Mata set up the organisation in collaboration with Jürgen Griesbeck – the founder of streetfootballworld. Mata’s reported annual salary from Manchester United was £8.5 million in 2015, and that doesn’t include sponsorship deals or any other avenues of income he may have. This means Mata himself would donate around £850,000 a year to the project.

Mata is, of course, a player that is in a higher wage bracket than most, but according to a Global Sports Salaries Survey released in late November of 2017 the average annual income of a Premier League footballer is £2,642,508, around £50k a week. There are 25 players selected in a Premier League team’s squad, and 20 teams in England’s top flight.

Common Goal Logo

That means there are about 500 players on an average salary of just over £2.5 million in one English league alone.

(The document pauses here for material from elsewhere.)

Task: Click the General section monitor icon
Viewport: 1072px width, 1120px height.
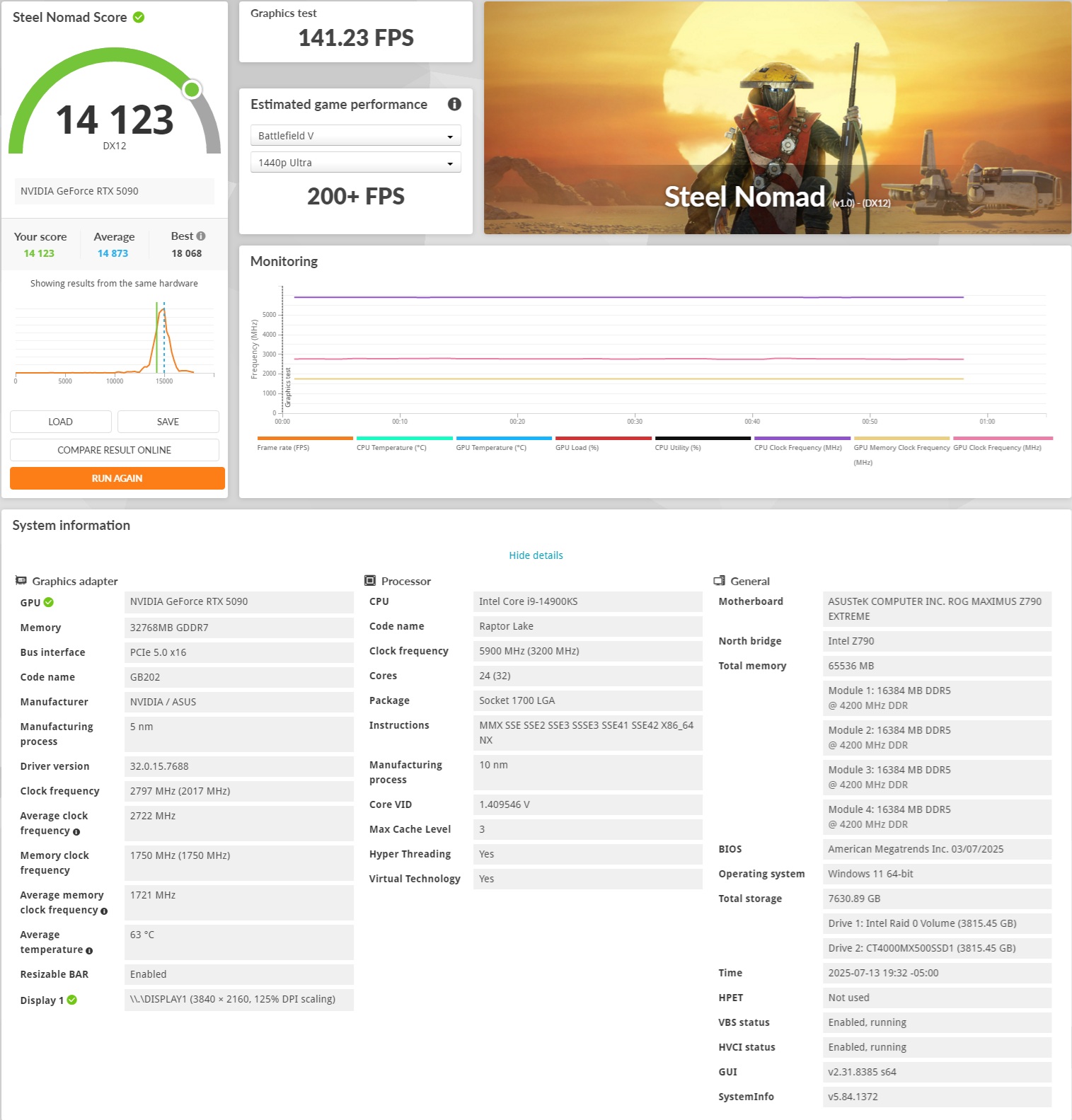Action: 719,581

If they were all to join Common Goal that would mean donations of over £1.3 billion a year. That kind of money could have a real impact in impoverished areas, it also begs the question, does the potential of this charity far exceed causes solely related to football?

Mata was awarded the Guardian Footballer of the Year for 2017 by the British newspaper for his philanthropic efforts and has even presented at the World Economic Forum with Griesbeck to highlight the impact the charity has had already.

The possibilities of this kind of movement within football alone could have a significant positive impact on the world. England has 92 full-time professional clubs across four leagues. There are thousands of professional football teams across the world, it is a multi-billion, if not trillion, pound industry. Common Goal has already added 50 footballing stars to its cause from leagues across the globe.   

If the highest earning professional athletes across all different sports from basketball to American football, and football to golf, were to contribute in a similar sort of way it’s hard to quantify how much money could actually be donated through such a collective effort. It would make little difference to their income but a huge difference to disadvantaged and impoverished people all over the world.